The effects of childhood abuse and lack of parental affection can last a lifetime, taking a toll both emotionally and physically, reveals a new study.
A new UCLA-led study for the first time examines the effects of abuse and lack of parental affection across the body’s entire regulatory system.
The study, published found a strong biological link for how negative early life experiences affect physical health and can even lead to cardiovascular disease.
However, it’s not all bad news. ‘Our findings suggest that there may be a way to reduce the impact abuse has, at least in terms of physical health,” said Judith E. Carroll, a research scientist at the Cousins Center for Psychoneuroimmunology (USA) at UCLA, and the study’s lead author.
‘If the child has love from parental figures they may be more protected from the impact of abuse on adult biological risk for health problems than those who don’t have that loving adult in their life.’
In the study, the researchers found a significant interaction of abuse and warmth, so that individuals reporting low levels of love and affection and high levels of abuse in childhood had the highest multisystem risk in adulthood.

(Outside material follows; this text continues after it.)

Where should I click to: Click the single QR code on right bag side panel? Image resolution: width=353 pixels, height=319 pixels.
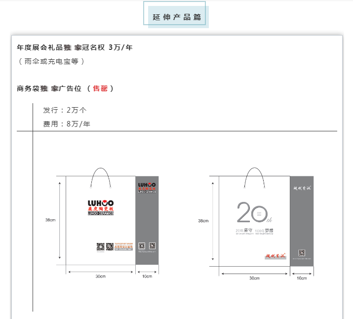302,252
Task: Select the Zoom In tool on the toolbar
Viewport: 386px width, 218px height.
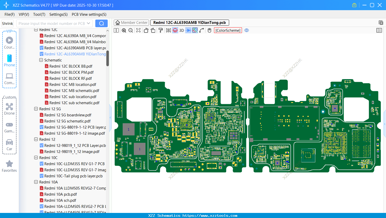Action: [124, 30]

‘Our findings highlight the extent to which these early childhood experiences are associated with evidence of increased biological risks across nearly all of the body’s major regulatory systems,’ said Teresa Seeman, professor of medicine in the division of geriatrics at the David Geffen School of Medicine and of epidemiology at the Fielding School of Public Health at UCLA, and the paper’s senior author.
‘If we only look at individual biological parameters such as blood pressure or cholesterol, we would miss the fact that the early childhood experiences are related to a much broader set of biological risk indicators – suggesting the range of health risks that may result from such adverse childhood exposures.’
The findings suggest that parental warmth and affection protect one against the harmful effects of toxic childhood stress.
‘If we intervene early in risky families and at places that provide care for children by educating and training parents, teachers, and other caregivers in how to provide a loving and nurturing environment, we may also improve the long term health trajectories of those kids.’